Please repeat, from the entries that follow, the lines from the one containing "[Sergio Massa reapareció" through the one containing "La ley firmada" exactly, adding nothing.

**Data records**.
***

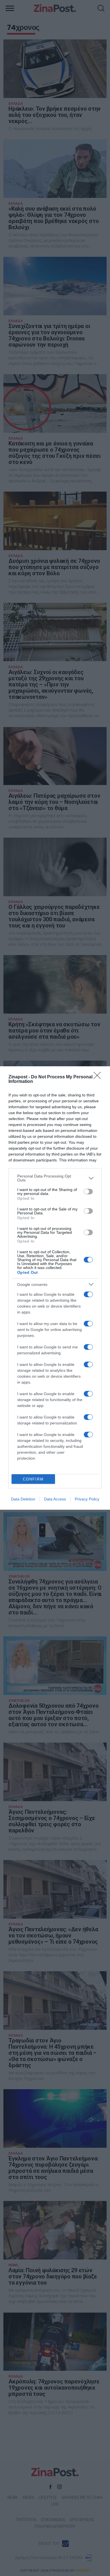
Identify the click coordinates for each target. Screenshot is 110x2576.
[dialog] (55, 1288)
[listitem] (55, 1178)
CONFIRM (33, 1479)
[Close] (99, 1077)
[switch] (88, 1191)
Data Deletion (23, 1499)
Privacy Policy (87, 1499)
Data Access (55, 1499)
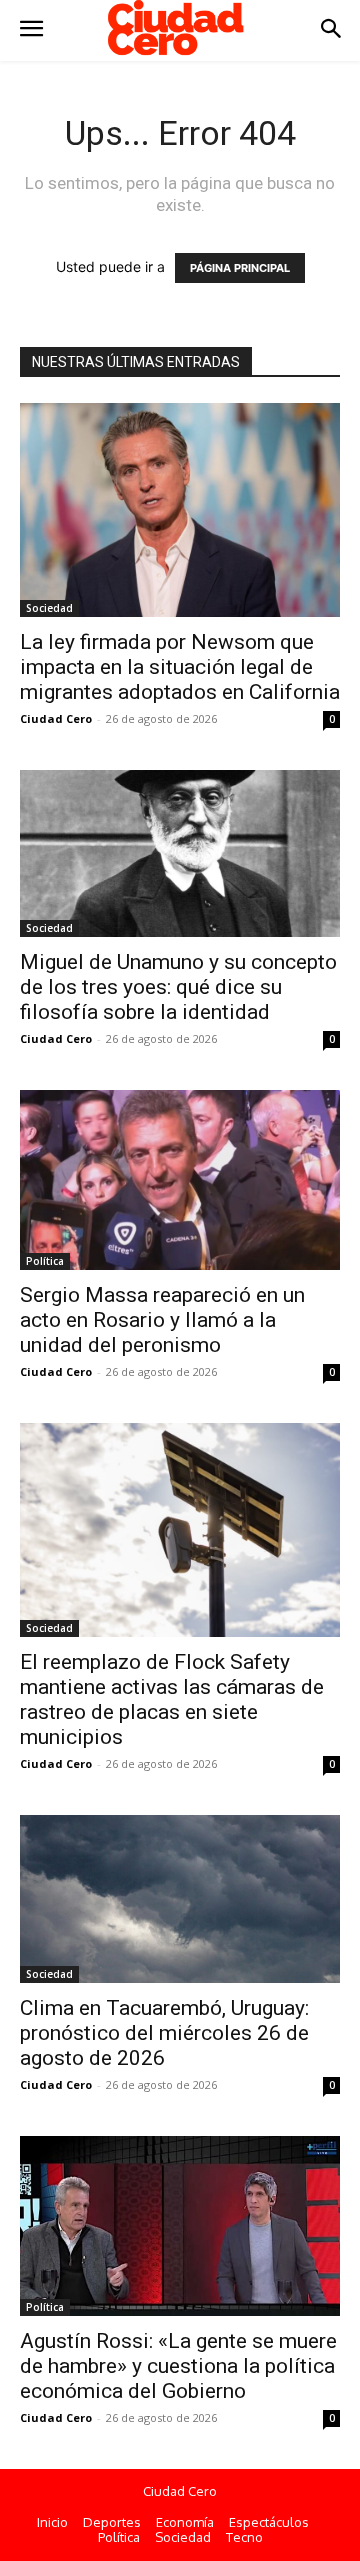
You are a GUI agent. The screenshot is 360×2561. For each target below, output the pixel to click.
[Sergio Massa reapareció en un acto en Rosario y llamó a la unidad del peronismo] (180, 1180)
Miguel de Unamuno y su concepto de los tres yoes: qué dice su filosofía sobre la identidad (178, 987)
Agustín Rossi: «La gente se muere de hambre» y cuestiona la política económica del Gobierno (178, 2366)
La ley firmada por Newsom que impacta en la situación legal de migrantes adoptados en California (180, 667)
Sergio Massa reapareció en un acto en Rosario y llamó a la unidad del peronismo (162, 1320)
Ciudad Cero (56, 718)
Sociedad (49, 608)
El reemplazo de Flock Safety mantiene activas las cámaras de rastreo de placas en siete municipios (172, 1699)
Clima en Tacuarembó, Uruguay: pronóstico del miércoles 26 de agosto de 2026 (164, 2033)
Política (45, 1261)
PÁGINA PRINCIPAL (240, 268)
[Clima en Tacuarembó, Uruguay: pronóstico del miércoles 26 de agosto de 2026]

***

**Response to the exercise**.
[Sergio Massa reapareció en un acto en Rosario y llamó a la unidad del peronismo] (180, 1180)
Miguel de Unamuno y su concepto de los tres yoes: qué dice su filosofía sobre la identidad (178, 987)
Agustín Rossi: «La gente se muere de hambre» y cuestiona la política económica del Gobierno (178, 2366)
La ley firmada por Newsom que impacta en la situación legal de migrantes adoptados en California (180, 667)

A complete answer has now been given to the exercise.